CULTURA: the main achievements

cultura1The CULTURA Virtual Research Environment

The Virtual Research Environment (VRE) for the Digital Humanities is the central component of the CULTURA project and it supports users with different levels of experience to use a variety of tools to interact with a number of cultural heritage collections. A number of different cultural collections have been incorporated into the CULTURA Virtual Research Environment, which provides a suite of useful services, integrated into a unified portal. These services are central to enhancing a user’s engagement with an archive and include faceted search tools, annotators, social network visualisation tools, and personalised recommenders. The CULTURA portal is built on top of the Drupal content management system, as it provides numerous services that, while essential to CULTURA, are not core research elements, such as user authentication and system-wide logging.

ipsa-versione-ufficialeThe Cultural Heritage Collections

The concepts developed within the CULTURA project have been proved through the use of two reference cultural heritage collections: The 1641 Depositions and IPSA. These two collections are particularly relevant for scholars in the humanities, respectively for historians and historians of art, and have been chosen as case studies because they cover different and complementary aspects in the research on cultural heritage. The 1641 Depositions are composed of textual documents that required the development of tools for text processing, while IPSA is mainly a collection of digital images and metadata that required the development of tools for multimedia delivery. Yet the CULTURA approach showed to be effective for both collections, with a number of tools (annotations, visualisations, narratives, personalisation) that proved to be independent on the content and thus easily extensible to additional collections.
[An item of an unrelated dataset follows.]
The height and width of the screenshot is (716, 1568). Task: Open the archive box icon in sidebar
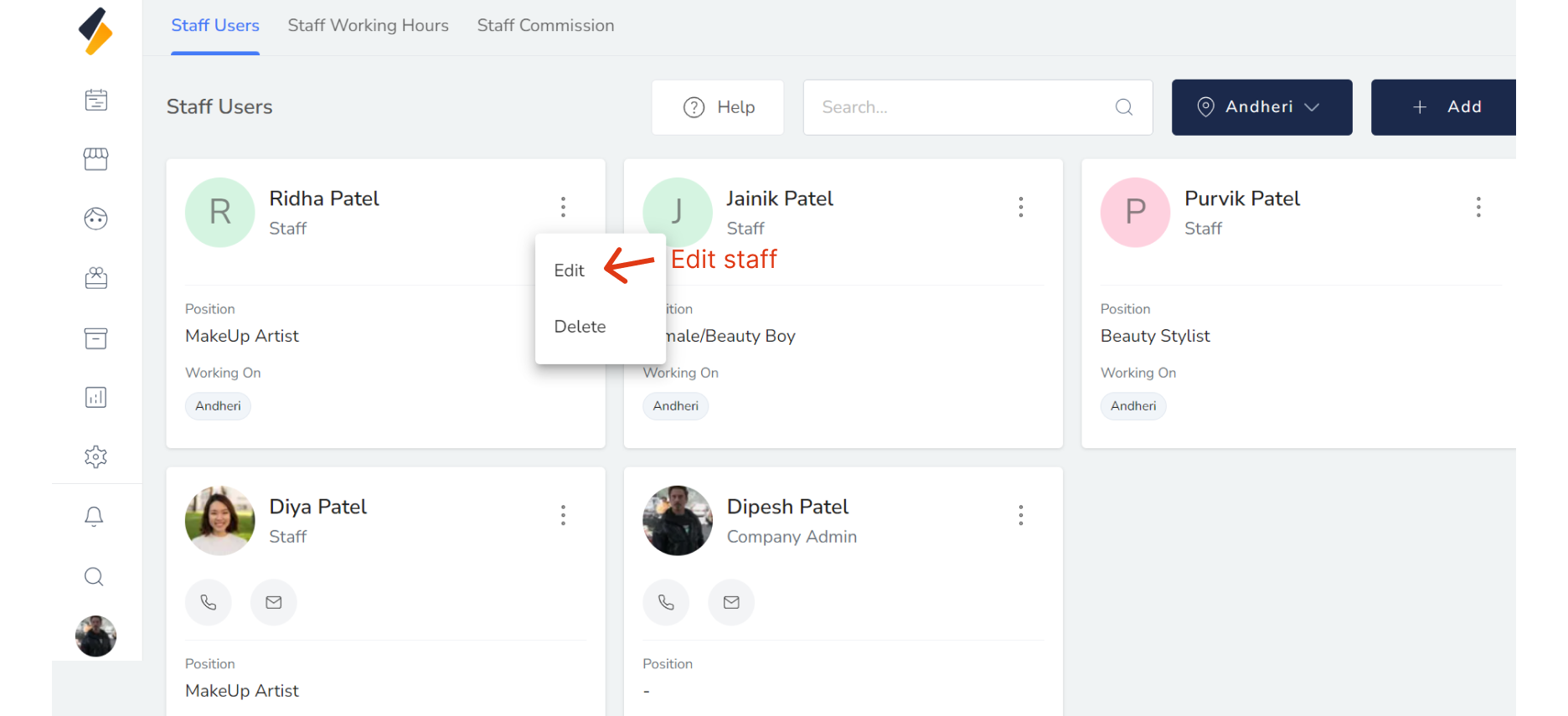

This was proved when a third collection, 1916 Rising – a set of witness statements collected by the Irish Bureau of Military History – was integrated into CULTURA.

cultura2 Personalisation

Cultural heritage collections often contain a large amount of resources and support a wide community of users that have varying levels of expertise. It is vital that the various types of users who interact with collections within the CULTURA portal are supported in locating content relevant to their current interests and tasks. Hence, the application of personalisation techniques by CULTURA helps empower experienced researchers, novice researchers and the wider community to discover, interrogate, and analyse cultural heritage resources.

cultura3Entity Relationship Extraction

The Entity Relationship Recognition module is a linguistic solution, developed by the IBM team, for extracting key entities from cultural resources and understanding the relationships among them. The process is done through a UIMA pipeline for annotating textual content, using IBM LanguageWare Workbench to create custom dictionaries and parsing rules. The module was applied on the 1641 Depositions to extract persons, locations, dates, and events, as well as the relationships among them and their associated attributes.

cultura4Entity Oriented Search

EoS features Entity Relationship Data Discovery model, a data discovery extension to the classical ER conceptual model and a new logical Document Category Sets model used to represent entities and relationships within an enhanced document model. Based on this data modelling, the IBM team developed a novel approach for exploratory search over rich entity-relationship data that utilizes a unique combination of expressive yet intuitive query language, faceted search, and graph navigation.

cultura5Text Normalization

In the framework of the CULTURA project, it has been developed and implemented a new general and language independent approach to the noisy text correction problem. This issue has been addressed by designing a novel machine learning technique called REBELS and combining the correction candidates provided by REBELS with respect to their rank and some standard language features and ignores the principle complications.

cultura6Network Visualisations in the Drupal Module

The network visualisations in the Drupal module in the CULTURA portal visualise the entities, discovered in digital humanities content – be it the 1641 depositions, the IPSA collection or the 1916 statements collection. The networks take two forms – the Wheel and the Octopus. Both show the same data, but are organised in a different way. The Wheel orders all entities in circular form by grouping them by type and sorting them alphabetically. The Octopus follows an algorithm to reveal the structure of the network and interconnections and is very useful when the networks of multiple items (depositions, statements or works) are visualised at the same time. These interactive network visualisations help users navigate massive amounts of content in a fast and efficient manner. When reviewing the entity network of a single 1641 deposition, the user can easily access the network of a location, crime or a person within this deposition, and see other contexts where these were featured.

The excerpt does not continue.